I would like you to transcribe all of the data exactly.

* _Data to use_
*****
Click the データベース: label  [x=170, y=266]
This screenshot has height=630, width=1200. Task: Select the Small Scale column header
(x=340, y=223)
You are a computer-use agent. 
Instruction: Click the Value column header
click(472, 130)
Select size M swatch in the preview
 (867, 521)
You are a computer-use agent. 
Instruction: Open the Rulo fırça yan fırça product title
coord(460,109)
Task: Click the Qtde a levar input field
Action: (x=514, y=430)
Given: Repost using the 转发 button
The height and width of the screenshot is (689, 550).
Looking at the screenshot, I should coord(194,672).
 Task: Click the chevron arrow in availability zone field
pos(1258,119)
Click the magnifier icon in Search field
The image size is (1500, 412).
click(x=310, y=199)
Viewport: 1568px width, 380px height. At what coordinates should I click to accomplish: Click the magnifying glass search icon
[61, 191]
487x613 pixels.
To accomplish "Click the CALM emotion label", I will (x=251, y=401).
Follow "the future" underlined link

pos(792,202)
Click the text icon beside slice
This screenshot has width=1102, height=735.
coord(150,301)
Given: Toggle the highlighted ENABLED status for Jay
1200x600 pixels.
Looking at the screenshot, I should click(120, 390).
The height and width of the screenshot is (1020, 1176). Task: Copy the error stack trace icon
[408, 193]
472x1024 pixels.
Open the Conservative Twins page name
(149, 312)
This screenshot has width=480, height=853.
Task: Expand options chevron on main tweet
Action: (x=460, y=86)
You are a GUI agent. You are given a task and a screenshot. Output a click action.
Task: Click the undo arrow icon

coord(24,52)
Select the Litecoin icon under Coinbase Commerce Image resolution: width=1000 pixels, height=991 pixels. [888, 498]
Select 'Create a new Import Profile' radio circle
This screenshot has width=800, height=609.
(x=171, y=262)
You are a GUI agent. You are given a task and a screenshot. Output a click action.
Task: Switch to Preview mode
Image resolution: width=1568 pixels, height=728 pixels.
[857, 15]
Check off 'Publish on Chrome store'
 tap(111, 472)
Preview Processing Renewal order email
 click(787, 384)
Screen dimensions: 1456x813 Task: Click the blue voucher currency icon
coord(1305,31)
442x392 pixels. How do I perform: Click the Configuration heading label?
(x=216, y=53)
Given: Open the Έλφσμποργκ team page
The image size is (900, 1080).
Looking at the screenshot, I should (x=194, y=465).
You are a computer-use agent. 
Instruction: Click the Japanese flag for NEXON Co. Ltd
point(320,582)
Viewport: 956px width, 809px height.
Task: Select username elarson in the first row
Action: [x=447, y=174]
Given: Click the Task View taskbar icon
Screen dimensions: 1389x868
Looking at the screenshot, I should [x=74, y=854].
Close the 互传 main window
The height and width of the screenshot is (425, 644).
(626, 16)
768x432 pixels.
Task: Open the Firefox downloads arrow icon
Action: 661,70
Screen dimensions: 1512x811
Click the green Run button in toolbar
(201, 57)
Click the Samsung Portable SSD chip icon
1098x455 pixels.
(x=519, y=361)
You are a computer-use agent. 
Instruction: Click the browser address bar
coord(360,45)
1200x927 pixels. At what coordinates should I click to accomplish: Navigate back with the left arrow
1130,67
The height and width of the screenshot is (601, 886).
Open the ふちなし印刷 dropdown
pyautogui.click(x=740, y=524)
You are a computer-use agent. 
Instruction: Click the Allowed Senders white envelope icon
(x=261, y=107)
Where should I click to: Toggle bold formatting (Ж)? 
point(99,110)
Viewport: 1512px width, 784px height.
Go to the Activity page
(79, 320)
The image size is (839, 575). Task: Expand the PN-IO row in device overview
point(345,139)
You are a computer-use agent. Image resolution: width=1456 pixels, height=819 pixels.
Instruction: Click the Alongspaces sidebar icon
*****
* _Result of the task_
Click the データベース: label  [x=170, y=266]
This screenshot has height=630, width=1200. Task: Select the Small Scale column header
(x=340, y=223)
You are a computer-use agent. 
Instruction: Click the Value column header
click(472, 130)
Select size M swatch in the preview
 (867, 521)
You are a computer-use agent. 
Instruction: Open the Rulo fırça yan fırça product title
coord(460,109)
Task: Click the Qtde a levar input field
Action: (x=514, y=430)
Given: Repost using the 转发 button
The height and width of the screenshot is (689, 550).
Looking at the screenshot, I should coord(194,672).
 Task: Click the chevron arrow in availability zone field
pos(1258,119)
Click the magnifier icon in Search field
The image size is (1500, 412).
click(x=310, y=199)
Viewport: 1568px width, 380px height. At what coordinates should I click to accomplish: Click the magnifying glass search icon
[61, 191]
487x613 pixels.
To accomplish "Click the CALM emotion label", I will (x=251, y=401).
Follow "the future" underlined link

pos(792,202)
Click the text icon beside slice
This screenshot has width=1102, height=735.
coord(150,301)
Given: Toggle the highlighted ENABLED status for Jay
1200x600 pixels.
Looking at the screenshot, I should click(120, 390).
The height and width of the screenshot is (1020, 1176). Task: Copy the error stack trace icon
[408, 193]
472x1024 pixels.
Open the Conservative Twins page name
(149, 312)
This screenshot has width=480, height=853.
Task: Expand options chevron on main tweet
Action: (x=460, y=86)
You are a GUI agent. You are given a task and a screenshot. Output a click action.
Task: Click the undo arrow icon

coord(24,52)
Select the Litecoin icon under Coinbase Commerce Image resolution: width=1000 pixels, height=991 pixels. [888, 498]
Select 'Create a new Import Profile' radio circle
This screenshot has width=800, height=609.
(x=171, y=262)
You are a GUI agent. You are given a task and a screenshot. Output a click action.
Task: Switch to Preview mode
Image resolution: width=1568 pixels, height=728 pixels.
[857, 15]
Check off 'Publish on Chrome store'
 tap(111, 472)
Preview Processing Renewal order email
 click(787, 384)
Screen dimensions: 1456x813 Task: Click the blue voucher currency icon
coord(1305,31)
442x392 pixels. How do I perform: Click the Configuration heading label?
(x=216, y=53)
Given: Open the Έλφσμποργκ team page
The image size is (900, 1080).
Looking at the screenshot, I should (x=194, y=465).
You are a computer-use agent. 
Instruction: Click the Japanese flag for NEXON Co. Ltd
point(320,582)
Viewport: 956px width, 809px height.
Task: Select username elarson in the first row
Action: [x=447, y=174]
Given: Click the Task View taskbar icon
Screen dimensions: 1389x868
Looking at the screenshot, I should [x=74, y=854].
Close the 互传 main window
The height and width of the screenshot is (425, 644).
(626, 16)
768x432 pixels.
Task: Open the Firefox downloads arrow icon
Action: 661,70
Screen dimensions: 1512x811
Click the green Run button in toolbar
(201, 57)
Click the Samsung Portable SSD chip icon
1098x455 pixels.
(x=519, y=361)
You are a computer-use agent. 
Instruction: Click the browser address bar
coord(360,45)
1200x927 pixels. At what coordinates should I click to accomplish: Navigate back with the left arrow
1130,67
The height and width of the screenshot is (601, 886).
Open the ふちなし印刷 dropdown
pyautogui.click(x=740, y=524)
You are a computer-use agent. 
Instruction: Click the Allowed Senders white envelope icon
(x=261, y=107)
Where should I click to: Toggle bold formatting (Ж)? 
point(99,110)
Viewport: 1512px width, 784px height.
Go to the Activity page
(79, 320)
The image size is (839, 575). Task: Expand the PN-IO row in device overview
point(345,139)
You are a computer-use agent. Image resolution: width=1456 pixels, height=819 pixels.
Instruction: Click the Alongspaces sidebar icon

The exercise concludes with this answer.